GamesBeat: Is there a target for how long it would take a player to unlock that initial lineup entirely?

Tomandl: Let’s see. The max profile level is 20, but then you can prestige and start over at one. I think by the time you hit profile level 15 or so, you should have enough currency to unlock all the guardians if you don’t spend it on anything else. But there’s also potions, which are consumables that you use in-game currency for. There’s relics and gems. I think that’s it? But all of those things together will absorb your currency over time as well.

GamesBeat: The presentation showed a chart where you can eventually summon a Balrog. How does that system work?

Tomandl: Profile level one; you don’t have any custom loadout stuff at all. You can use the default loadouts for the guardians, which gets you into the system in an easy way. Then as you level up your profile…I think at profile level two you unlock your first potion slots. Then you can earn a potion and take it into the match with you. The commands…I don’t remember when they unlock. But at certain levels…you’ll unlock the first tier of commands, which are things like healing and speed bursts. The second tier of commands unlocks at a later level. By the time your profile is at level 20, you’ve unlocked all four tiers of commands, and the fourth-tier commands are the really powerful ones like the Balrog summoning. And those are all things you can load out on your character for the match.

Above: Runsig, a new character exclusive to this game.

GamesBeat: I meant to ask, when you said you weren’t playing…you didn’t want to have microtransactions. Is there a reason why you wouldn’t? Because it’s a common feature of other MOBAs. Why is it not right for this one?

Tomandl: We did run into some difficulties doing it on the console. It’s not something that’s really well-known, how to do it well. And it’s also something that players just really don’t like. We’re already blazing enough of a new trail that we want to keep as much player goodwill as possible. We’re already doing something that players are very skeptical of. We’ve gotten a lot of comments and a lot of feedback to the effect of, “I don’t think this is going to work on console at all.” Once people play it, I think that they’re a lot more, “OK, this does work.” But that initial “This genre isn’t for consoles!” kind of mindset: If we added microtransactions to it, that would make it much worse. It was just something that we didn’t want to pursue for this first game.

GamesBeat: It’s just something that blows my mind, because every day at GamesBeat, we write or read stories about how EA’s doing something with Mass Effect or Capcom’s doing something with Street Fighter X Tekken or Activision’s got like 80 day-one DLC pieces for Transformers. It just seriously blows my mind that you guys said, “No, we don’t really want to do microtransactions. We just wanted to leave that out.”

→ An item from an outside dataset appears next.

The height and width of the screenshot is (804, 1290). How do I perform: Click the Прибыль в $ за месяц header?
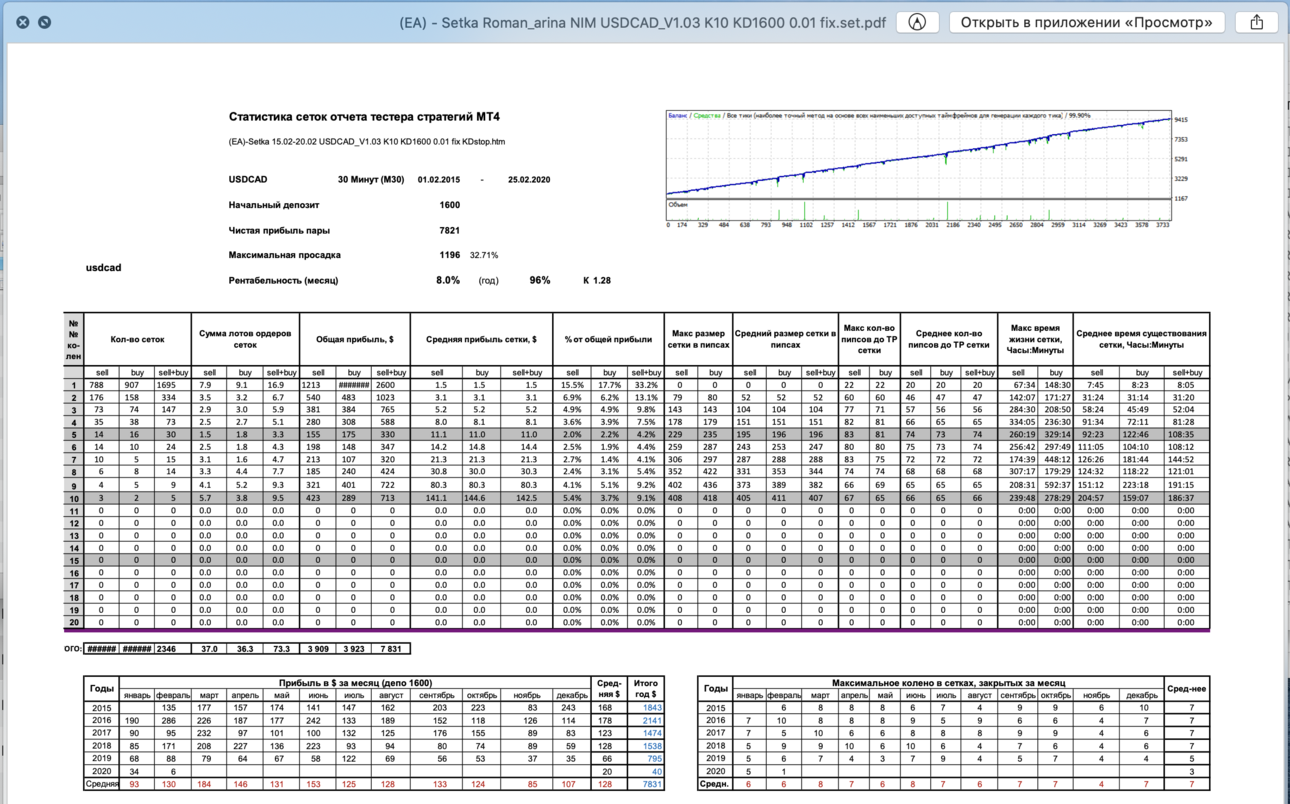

Tomandl: Well, we like money. [Laughs] I don’t know. It just felt nicer to have it as a package that the player purchases. And we are planning to do DLC, certainly. We just don’t want it to be like, you have to pay more real money than you’ve already paid for the game to play the game. We’re already trying something so interesting and different that we want to reward people instead of punishing them for trying it out.

GamesBeat: So the last question, which may be a very short answer: Can you speak to the long-term plans for the game?

Tomandl: I think all I can tell you is that we have spoken to the postlaunch tuning. We’ve got a pretty robust system. We can tune any number in the game. And we are planning to do DLC. But I’m not allowed to tell you anything more about that. [Laugh] That makes PR really happy.